The craft is the meatball staying soft while the sauce stays tight. A good polpetta keeps a high ratio of soaked bread to meat so it is light and almost spoonable rather than dense, and it is cooked in the sugo long enough to give the sauce body without drying out. The sugo itself is reduced so it clings to the bread and the meat instead of pooling and dissolving the crumb, which is the failure mode of a thin marinara in this format. The trapizzino shell is baked hard at the cut faces so the sauce sits on the surface, the balls are nudged to the closed corner of the triangle, and a final spoon of sugo and a dusting of pecorino go over the top. A torn basil leaf keeps the tomato from going one-note. The sloppy version uses dense overworked meatballs, a watery sauce, and an overfilled pocket that collapses before it reaches the mouth.

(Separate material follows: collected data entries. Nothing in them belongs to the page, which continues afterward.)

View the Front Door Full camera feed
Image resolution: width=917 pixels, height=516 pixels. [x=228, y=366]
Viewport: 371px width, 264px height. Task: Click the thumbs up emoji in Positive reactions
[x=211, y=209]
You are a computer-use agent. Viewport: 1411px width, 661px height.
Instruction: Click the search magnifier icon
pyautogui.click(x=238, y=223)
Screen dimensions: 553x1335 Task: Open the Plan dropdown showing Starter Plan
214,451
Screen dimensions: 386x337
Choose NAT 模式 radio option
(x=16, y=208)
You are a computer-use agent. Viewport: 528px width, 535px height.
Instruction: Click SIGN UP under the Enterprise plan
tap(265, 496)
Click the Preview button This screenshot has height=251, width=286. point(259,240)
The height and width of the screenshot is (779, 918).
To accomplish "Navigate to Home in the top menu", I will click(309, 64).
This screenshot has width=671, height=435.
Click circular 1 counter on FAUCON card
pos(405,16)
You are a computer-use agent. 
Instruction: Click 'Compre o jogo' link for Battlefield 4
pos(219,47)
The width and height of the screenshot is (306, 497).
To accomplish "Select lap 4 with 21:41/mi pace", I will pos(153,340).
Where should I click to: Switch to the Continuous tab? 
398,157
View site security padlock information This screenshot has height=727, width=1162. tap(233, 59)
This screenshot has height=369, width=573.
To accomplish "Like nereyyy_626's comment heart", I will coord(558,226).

The near relations all turn on a ball of seasoned meat in a sauce, and each deserves its own article rather than being crowded in here. There is polpette al sugo served as its own plate, often with the sauce first dressing pasta and the meatballs eaten after, the fried polpette eaten dry with no sauce at all as a different texture entirely, and the trapizzino alla picchiapò which fills the same pocket with shredded boiled beef and sweet onion instead of bound ground meat. Each is a separate argument about meat and tomato, and each is its own subject.